» **PROBLEM**: Convert every line of the rows below into a numbered list, omitting any blank lines.

━━ SUPPLIED MATERIAL ━━

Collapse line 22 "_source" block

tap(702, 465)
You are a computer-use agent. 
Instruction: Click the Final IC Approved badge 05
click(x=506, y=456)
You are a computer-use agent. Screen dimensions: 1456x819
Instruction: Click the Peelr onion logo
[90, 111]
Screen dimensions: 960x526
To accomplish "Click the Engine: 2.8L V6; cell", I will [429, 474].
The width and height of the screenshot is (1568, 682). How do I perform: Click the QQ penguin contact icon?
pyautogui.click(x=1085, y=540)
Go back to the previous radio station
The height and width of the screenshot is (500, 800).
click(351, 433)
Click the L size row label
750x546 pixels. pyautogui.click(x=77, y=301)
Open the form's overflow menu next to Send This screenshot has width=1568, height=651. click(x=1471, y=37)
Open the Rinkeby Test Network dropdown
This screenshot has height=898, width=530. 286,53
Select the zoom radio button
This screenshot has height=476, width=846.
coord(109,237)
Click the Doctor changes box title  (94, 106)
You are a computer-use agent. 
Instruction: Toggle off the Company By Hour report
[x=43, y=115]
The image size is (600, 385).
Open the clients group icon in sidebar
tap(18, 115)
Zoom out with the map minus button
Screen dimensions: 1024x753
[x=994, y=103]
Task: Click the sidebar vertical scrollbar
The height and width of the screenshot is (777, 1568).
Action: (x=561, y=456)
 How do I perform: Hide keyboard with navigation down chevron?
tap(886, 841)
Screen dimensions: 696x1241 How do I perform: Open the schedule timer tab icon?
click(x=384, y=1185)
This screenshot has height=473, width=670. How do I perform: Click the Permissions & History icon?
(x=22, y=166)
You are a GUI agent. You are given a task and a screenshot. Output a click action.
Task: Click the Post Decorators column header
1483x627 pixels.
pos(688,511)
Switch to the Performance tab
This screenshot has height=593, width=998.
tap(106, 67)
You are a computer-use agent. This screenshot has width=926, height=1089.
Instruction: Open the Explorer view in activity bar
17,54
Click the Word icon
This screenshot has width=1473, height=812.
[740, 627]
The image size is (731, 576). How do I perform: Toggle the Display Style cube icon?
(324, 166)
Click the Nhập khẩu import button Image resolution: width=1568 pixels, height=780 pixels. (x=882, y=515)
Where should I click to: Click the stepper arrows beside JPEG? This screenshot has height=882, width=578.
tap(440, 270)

━━━

» **FINAL RESULT**:
1. Collapse line 22 "_source" block
2. tap(702, 465)
3. You are a computer-use agent. 
4. Instruction: Click the Final IC Approved badge 05
5. click(x=506, y=456)
6. You are a computer-use agent. Screen dimensions: 1456x819
7. Instruction: Click the Peelr onion logo
8. [90, 111]
9. Screen dimensions: 960x526
10. To accomplish "Click the Engine: 2.8L V6; cell", I will [429, 474].
11. The width and height of the screenshot is (1568, 682). How do I perform: Click the QQ penguin contact icon?
12. pyautogui.click(x=1085, y=540)
13. Go back to the previous radio station
14. The height and width of the screenshot is (500, 800).
15. click(351, 433)
16. Click the L size row label
17. 750x546 pixels. pyautogui.click(x=77, y=301)
18. Open the form's overflow menu next to Send This screenshot has width=1568, height=651. click(x=1471, y=37)
19. Open the Rinkeby Test Network dropdown
20. This screenshot has height=898, width=530. 286,53
21. Select the zoom radio button
22. This screenshot has height=476, width=846.
23. coord(109,237)
24. Click the Doctor changes box title  (94, 106)
25. You are a computer-use agent. 
26. Instruction: Toggle off the Company By Hour report
27. [x=43, y=115]
28. The image size is (600, 385).
29. Open the clients group icon in sidebar
30. tap(18, 115)
31. Zoom out with the map minus button
32. Screen dimensions: 1024x753
33. [x=994, y=103]
34. Task: Click the sidebar vertical scrollbar
35. The height and width of the screenshot is (777, 1568).
36. Action: (x=561, y=456)
37.  How do I perform: Hide keyboard with navigation down chevron?
38. tap(886, 841)
39. Screen dimensions: 696x1241 How do I perform: Open the schedule timer tab icon?
40. click(x=384, y=1185)
41. This screenshot has height=473, width=670. How do I perform: Click the Permissions & History icon?
42. (x=22, y=166)
43. You are a GUI agent. You are given a task and a screenshot. Output a click action.
44. Task: Click the Post Decorators column header
45. 1483x627 pixels.
46. pos(688,511)
47. Switch to the Performance tab
48. This screenshot has height=593, width=998.
49. tap(106, 67)
50. You are a computer-use agent. This screenshot has width=926, height=1089.
51. Instruction: Open the Explorer view in activity bar
52. 17,54
53. Click the Word icon
54. This screenshot has width=1473, height=812.
55. [740, 627]
56. The image size is (731, 576). How do I perform: Toggle the Display Style cube icon?
57. (324, 166)
58. Click the Nhập khẩu import button Image resolution: width=1568 pixels, height=780 pixels. (x=882, y=515)
59. Where should I click to: Click the stepper arrows beside JPEG? This screenshot has height=882, width=578.
60. tap(440, 270)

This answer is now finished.